Step4:Put some cooking oil in the wok. Add 1 tablespoon lard and mix. Heat to 70%.
Step5:Stir fry ginger slices over medium low heat to give the fragrance.
Step6:Put in the lamb chop. Stir over medium low heat for two minutes. The stewed lamb chops are delicious. It's basically the same way in Chengdu.
Step7:Add some black pepper.
Step8:Add the water left by Zhuo lamb chops. Add water to 90% of the capacity of your own pot. Put in all kinds of stews. Bring to a boil. Simmer for about two hours until the lamb chops are cooked and soft. Add water halfway. Add boiling water.
Step9:Wash and chop the cilantro. Sprinkle a pinch in the bowl when drinking the soup. In addition, the preparation of dipping dish is self-made bean paste with chopped peppers + 1 piece of bean curd + chopped coriander + onion + 1 spoon of original soup.
Cooking tips:1. It is better to keep scallion beard.
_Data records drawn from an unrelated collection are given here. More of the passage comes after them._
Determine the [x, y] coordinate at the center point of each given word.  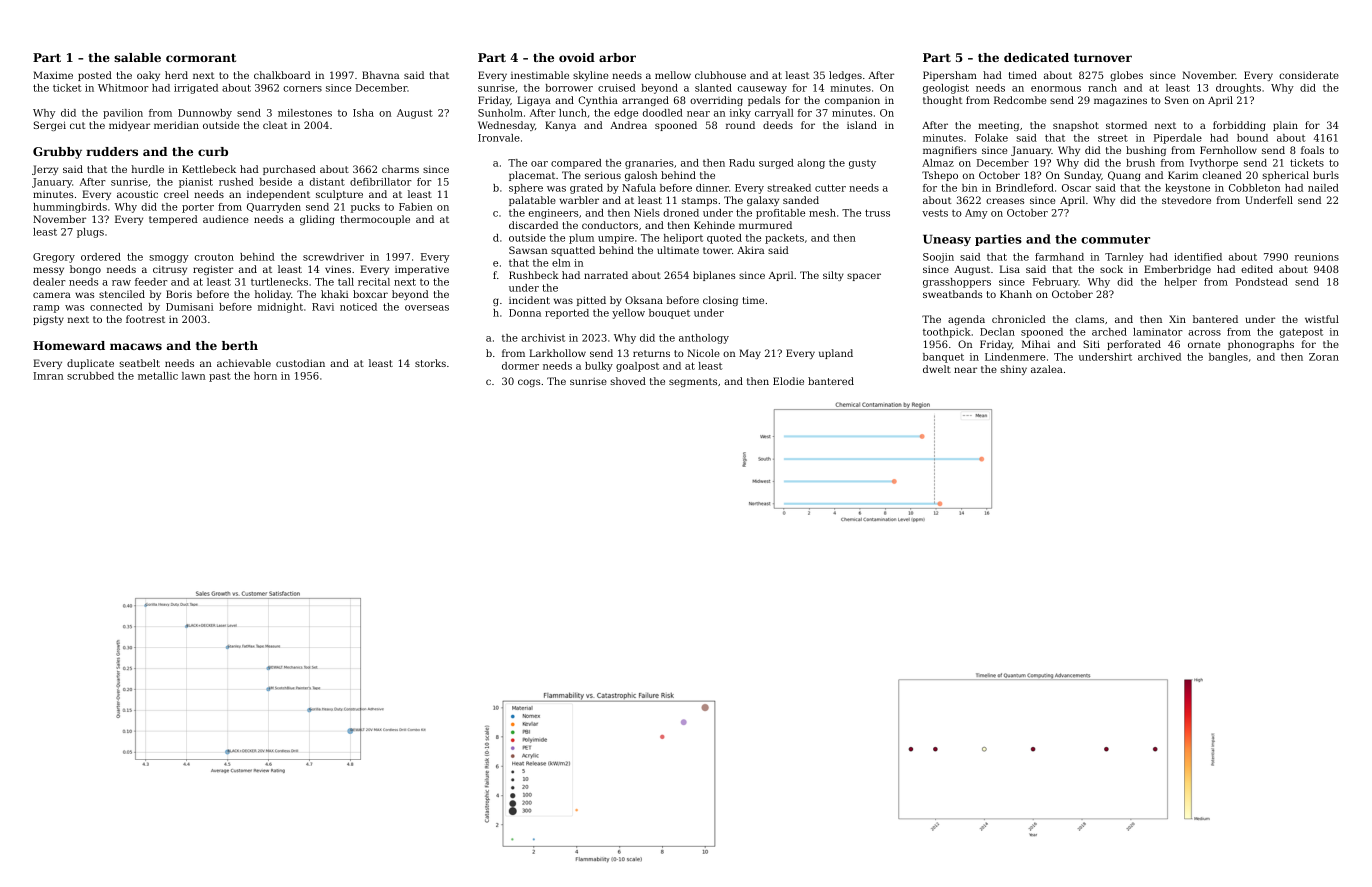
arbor [617, 57]
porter [198, 208]
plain [1285, 126]
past [220, 377]
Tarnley [1124, 258]
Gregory [54, 258]
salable [137, 57]
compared [576, 164]
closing [720, 301]
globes [1126, 76]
Scallion beard has the effect of dispelling wind and dispersing cold. When stewing, it can also remove fishy smell and increase fragrance. 2. If you like the soup color white, you can add two crucian carp or sheep bone, sheep head stew together. There is milk in the mutton soup outside. I haven't tried it. I don't know if it makes sense. There are skills in making delicious dishes.